I think the LT bodies are the same appearance wise, 2LT just adds leather and electronic goodies inside.

LTZ adds door handles with chrome inserts
LTZ non-RS adds fog lights standard (and chrome bezel instrument cluster FWIW)

RS package adds different front and rear bumpers (inc. fog lights), side skirts, door badges, trunk spoiler, and US LTZ wheels to Canadian LT models

Eco MT models have a smaller front main grill opening, but the rest of the Eco features are pretty much hidden unless really looking for them.

EDIT: Oops, left this open too long before posting, Merc got most of what I had.

Agreed on the steering wheel, moving to interior.

I believe the black or brown steering wheel with silver insert is a 1LT+ thing because it's also a leather wrapped wheel. The LS wheel is plastic.

LTZ has auto climate control unit inside.

LTZ has a unique carbon fiber?/textured center stack silver plastic around the piano black inserts. Other Cruzen just have silver plastic like the steering wheel here.

Eco has no center arm rest in the rear.


----------



## Merc6 (Jun 8, 2013)

lol forgot the eco gas and diesels. Besides wheels, trunk lip spoiler on a non rs and the small grille with license plate frame covering the lower chrome trim is the only thing you can see. We went overboard with interior pieces, lol.


----------



## APCruze (Mar 7, 2013)

Sunline Fan said:


> Eco has no center arm rest in the rear.


I think this was prior to 2013 models since my 13 Eco Automatic transmission has the center arm rest in the rear seat. Not sure if the difference from Manual Transmission to Auto was a determining factor.


----------



## Merc6 (Jun 8, 2013)

APCruze said:


> I think this was prior to 2013 models since my 13 Eco has the center arm rest in the rear seat.


Eco manual is minus arm rest, low tone horn, remote start, and to fill more than 12 gallons in the tank is a eco easter egg game. 

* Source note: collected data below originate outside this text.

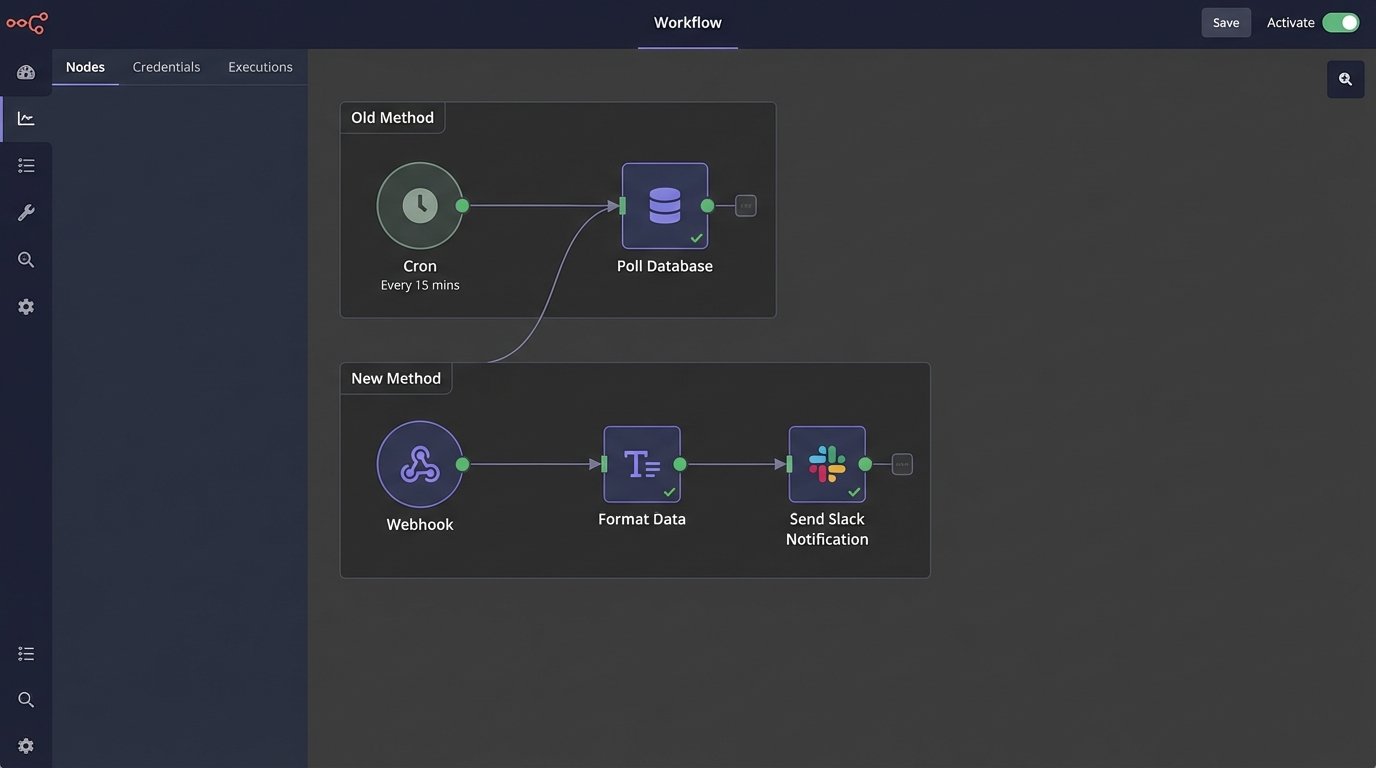Open the wrench tools icon in sidebar
This screenshot has width=1376, height=768.
26,213
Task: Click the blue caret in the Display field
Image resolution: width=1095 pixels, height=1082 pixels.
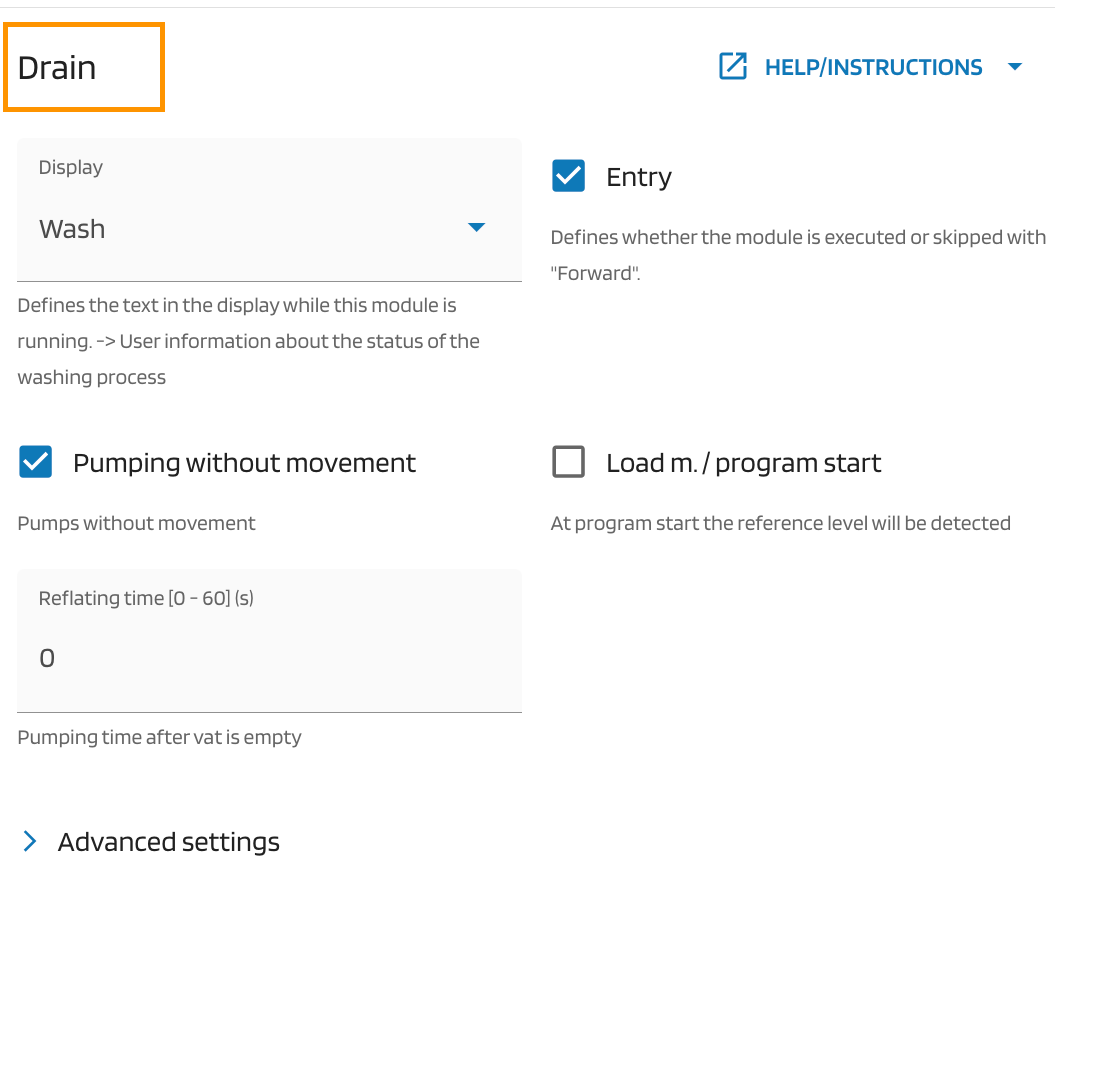Action: pos(477,228)

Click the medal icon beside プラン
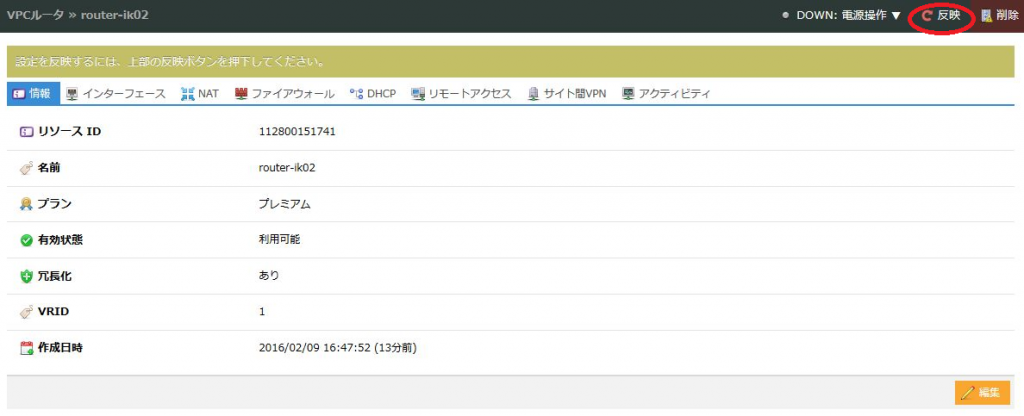tap(26, 204)
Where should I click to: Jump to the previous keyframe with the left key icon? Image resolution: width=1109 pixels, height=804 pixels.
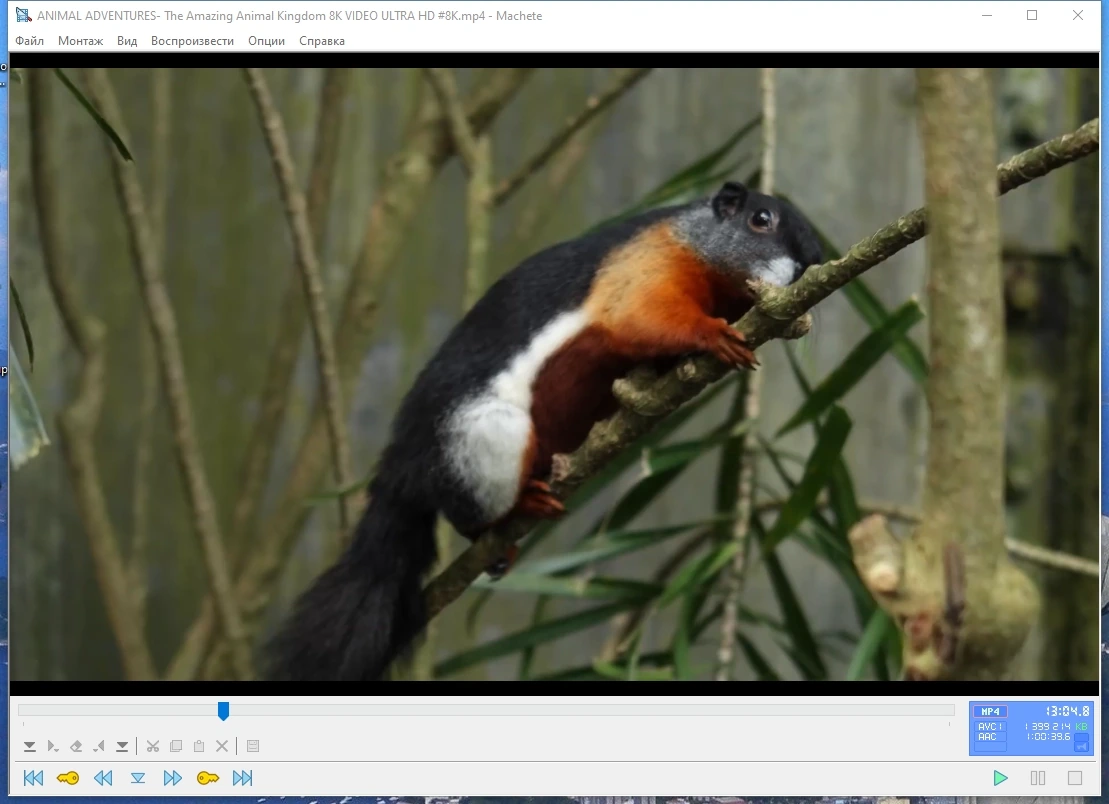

2011 have a center head rest for the back seat and the rest don't. zlink eco is pre 13 model IIRC


----------



## spacedout (Dec 7, 2010)

Merc6 said:


> 2lt get Zlink if you look under. 2lt gets heated leather and remote start(auto trans) as standard.
> 
> RS was front and rear bumpers, side skirts, lip spoiler on trunk, lower stance, and chrome around the gauges instead of the silver.


In 2011-2012 all cruze besides the ECO manual came with the Z-link in the rear. In 2013+ GM removed from all models except the 2LT, LTZ and diesel with the exception if you get the RS package on the 1LT you still get the Z-link. 

The suspension on the RS package is the same as every other cruze, at least in the USA. You need to buy a 2LT, diesel or LTZ here to get the sport tuned suspension, in Canada this suspension is included with the RS package(they also get LTZ 18in wheels with the RS package). 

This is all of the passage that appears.